All of the data is to be restated word for word.

━━━━━━━━━━

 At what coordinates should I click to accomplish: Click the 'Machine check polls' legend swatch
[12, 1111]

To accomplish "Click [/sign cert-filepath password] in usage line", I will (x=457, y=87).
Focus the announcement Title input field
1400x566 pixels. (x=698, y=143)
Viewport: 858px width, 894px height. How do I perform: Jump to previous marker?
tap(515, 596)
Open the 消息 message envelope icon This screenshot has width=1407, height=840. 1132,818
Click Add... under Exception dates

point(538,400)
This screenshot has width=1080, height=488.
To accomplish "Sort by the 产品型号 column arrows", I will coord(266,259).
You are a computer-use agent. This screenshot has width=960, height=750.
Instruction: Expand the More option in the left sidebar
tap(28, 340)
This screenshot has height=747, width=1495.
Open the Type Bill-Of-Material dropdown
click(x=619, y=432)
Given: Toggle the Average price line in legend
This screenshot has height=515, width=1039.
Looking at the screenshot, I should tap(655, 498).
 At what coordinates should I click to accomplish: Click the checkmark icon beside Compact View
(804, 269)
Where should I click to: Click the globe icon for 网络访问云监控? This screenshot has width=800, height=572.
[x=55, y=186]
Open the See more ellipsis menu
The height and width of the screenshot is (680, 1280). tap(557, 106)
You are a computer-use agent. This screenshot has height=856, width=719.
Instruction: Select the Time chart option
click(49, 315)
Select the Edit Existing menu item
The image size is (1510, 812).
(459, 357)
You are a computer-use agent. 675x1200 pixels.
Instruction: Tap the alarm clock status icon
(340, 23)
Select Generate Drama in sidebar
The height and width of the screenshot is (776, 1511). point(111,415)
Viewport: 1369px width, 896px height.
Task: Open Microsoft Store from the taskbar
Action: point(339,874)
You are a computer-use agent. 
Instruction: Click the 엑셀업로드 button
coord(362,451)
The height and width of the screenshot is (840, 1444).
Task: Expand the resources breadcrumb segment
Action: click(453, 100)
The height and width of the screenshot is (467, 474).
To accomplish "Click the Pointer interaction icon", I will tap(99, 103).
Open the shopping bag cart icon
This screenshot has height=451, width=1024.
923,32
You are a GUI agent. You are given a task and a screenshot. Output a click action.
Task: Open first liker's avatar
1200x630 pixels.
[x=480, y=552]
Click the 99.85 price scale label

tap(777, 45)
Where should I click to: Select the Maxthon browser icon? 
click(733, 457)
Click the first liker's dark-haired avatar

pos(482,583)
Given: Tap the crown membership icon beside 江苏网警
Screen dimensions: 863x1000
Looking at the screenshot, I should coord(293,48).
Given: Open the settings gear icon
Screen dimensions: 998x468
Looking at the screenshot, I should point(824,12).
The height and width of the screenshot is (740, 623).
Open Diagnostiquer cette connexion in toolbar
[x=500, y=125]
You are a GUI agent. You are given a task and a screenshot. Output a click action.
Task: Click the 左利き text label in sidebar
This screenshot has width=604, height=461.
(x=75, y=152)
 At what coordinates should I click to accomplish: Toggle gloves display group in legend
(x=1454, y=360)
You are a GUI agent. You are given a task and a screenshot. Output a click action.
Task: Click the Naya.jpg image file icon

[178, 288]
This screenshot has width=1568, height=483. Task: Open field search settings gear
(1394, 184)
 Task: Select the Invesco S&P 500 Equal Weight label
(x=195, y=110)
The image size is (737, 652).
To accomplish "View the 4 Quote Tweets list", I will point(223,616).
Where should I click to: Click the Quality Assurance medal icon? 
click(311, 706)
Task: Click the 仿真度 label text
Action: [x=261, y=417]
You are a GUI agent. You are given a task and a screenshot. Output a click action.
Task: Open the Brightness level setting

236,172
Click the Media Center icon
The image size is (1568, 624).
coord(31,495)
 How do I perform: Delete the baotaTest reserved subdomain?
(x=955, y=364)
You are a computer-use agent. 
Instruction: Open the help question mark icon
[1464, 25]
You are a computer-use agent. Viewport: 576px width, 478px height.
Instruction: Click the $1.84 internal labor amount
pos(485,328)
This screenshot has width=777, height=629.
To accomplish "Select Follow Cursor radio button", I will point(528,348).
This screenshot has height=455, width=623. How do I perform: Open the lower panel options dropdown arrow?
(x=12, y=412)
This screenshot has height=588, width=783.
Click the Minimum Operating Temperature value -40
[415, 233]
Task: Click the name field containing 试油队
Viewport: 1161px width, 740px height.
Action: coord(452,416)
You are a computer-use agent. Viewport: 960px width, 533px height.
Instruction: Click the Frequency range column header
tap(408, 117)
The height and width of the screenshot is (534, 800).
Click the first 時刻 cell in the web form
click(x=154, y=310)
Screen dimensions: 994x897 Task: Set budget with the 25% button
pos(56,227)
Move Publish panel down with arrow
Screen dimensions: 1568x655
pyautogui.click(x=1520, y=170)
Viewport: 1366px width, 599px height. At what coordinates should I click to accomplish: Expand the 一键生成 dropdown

━━━━━━━━━━

__OUTPUT BELOW__.
 At what coordinates should I click to accomplish: Click the 'Machine check polls' legend swatch
[12, 1111]

To accomplish "Click [/sign cert-filepath password] in usage line", I will (x=457, y=87).
Focus the announcement Title input field
1400x566 pixels. (x=698, y=143)
Viewport: 858px width, 894px height. How do I perform: Jump to previous marker?
tap(515, 596)
Open the 消息 message envelope icon This screenshot has width=1407, height=840. 1132,818
Click Add... under Exception dates

point(538,400)
This screenshot has width=1080, height=488.
To accomplish "Sort by the 产品型号 column arrows", I will coord(266,259).
You are a computer-use agent. This screenshot has width=960, height=750.
Instruction: Expand the More option in the left sidebar
tap(28, 340)
This screenshot has height=747, width=1495.
Open the Type Bill-Of-Material dropdown
click(x=619, y=432)
Given: Toggle the Average price line in legend
This screenshot has height=515, width=1039.
Looking at the screenshot, I should tap(655, 498).
 At what coordinates should I click to accomplish: Click the checkmark icon beside Compact View
(804, 269)
Where should I click to: Click the globe icon for 网络访问云监控? This screenshot has width=800, height=572.
[x=55, y=186]
Open the See more ellipsis menu
The height and width of the screenshot is (680, 1280). tap(557, 106)
You are a computer-use agent. This screenshot has height=856, width=719.
Instruction: Select the Time chart option
click(49, 315)
Select the Edit Existing menu item
The image size is (1510, 812).
(459, 357)
You are a computer-use agent. 675x1200 pixels.
Instruction: Tap the alarm clock status icon
(340, 23)
Select Generate Drama in sidebar
The height and width of the screenshot is (776, 1511). point(111,415)
Viewport: 1369px width, 896px height.
Task: Open Microsoft Store from the taskbar
Action: point(339,874)
You are a computer-use agent. 
Instruction: Click the 엑셀업로드 button
coord(362,451)
The height and width of the screenshot is (840, 1444).
Task: Expand the resources breadcrumb segment
Action: click(453, 100)
The height and width of the screenshot is (467, 474).
To accomplish "Click the Pointer interaction icon", I will tap(99, 103).
Open the shopping bag cart icon
This screenshot has height=451, width=1024.
923,32
You are a GUI agent. You are given a task and a screenshot. Output a click action.
Task: Open first liker's avatar
1200x630 pixels.
[x=480, y=552]
Click the 99.85 price scale label

tap(777, 45)
Where should I click to: Select the Maxthon browser icon? 
click(733, 457)
Click the first liker's dark-haired avatar

pos(482,583)
Given: Tap the crown membership icon beside 江苏网警
Screen dimensions: 863x1000
Looking at the screenshot, I should coord(293,48).
Given: Open the settings gear icon
Screen dimensions: 998x468
Looking at the screenshot, I should point(824,12).
The height and width of the screenshot is (740, 623).
Open Diagnostiquer cette connexion in toolbar
[x=500, y=125]
You are a GUI agent. You are given a task and a screenshot. Output a click action.
Task: Click the 左利き text label in sidebar
This screenshot has width=604, height=461.
(x=75, y=152)
 At what coordinates should I click to accomplish: Toggle gloves display group in legend
(x=1454, y=360)
You are a GUI agent. You are given a task and a screenshot. Output a click action.
Task: Click the Naya.jpg image file icon

[178, 288]
This screenshot has width=1568, height=483. Task: Open field search settings gear
(1394, 184)
 Task: Select the Invesco S&P 500 Equal Weight label
(x=195, y=110)
The image size is (737, 652).
To accomplish "View the 4 Quote Tweets list", I will point(223,616).
Where should I click to: Click the Quality Assurance medal icon? 
click(311, 706)
Task: Click the 仿真度 label text
Action: [x=261, y=417]
You are a GUI agent. You are given a task and a screenshot. Output a click action.
Task: Open the Brightness level setting

236,172
Click the Media Center icon
The image size is (1568, 624).
coord(31,495)
 How do I perform: Delete the baotaTest reserved subdomain?
(x=955, y=364)
You are a computer-use agent. 
Instruction: Open the help question mark icon
[1464, 25]
You are a computer-use agent. Viewport: 576px width, 478px height.
Instruction: Click the $1.84 internal labor amount
pos(485,328)
This screenshot has width=777, height=629.
To accomplish "Select Follow Cursor radio button", I will point(528,348).
This screenshot has height=455, width=623. How do I perform: Open the lower panel options dropdown arrow?
(x=12, y=412)
This screenshot has height=588, width=783.
Click the Minimum Operating Temperature value -40
[415, 233]
Task: Click the name field containing 试油队
Viewport: 1161px width, 740px height.
Action: coord(452,416)
You are a computer-use agent. Viewport: 960px width, 533px height.
Instruction: Click the Frequency range column header
tap(408, 117)
The height and width of the screenshot is (534, 800).
Click the first 時刻 cell in the web form
click(x=154, y=310)
Screen dimensions: 994x897 Task: Set budget with the 25% button
pos(56,227)
Move Publish panel down with arrow
Screen dimensions: 1568x655
pyautogui.click(x=1520, y=170)
Viewport: 1366px width, 599px height. At what coordinates should I click to accomplish: Expand the 一键生成 dropdown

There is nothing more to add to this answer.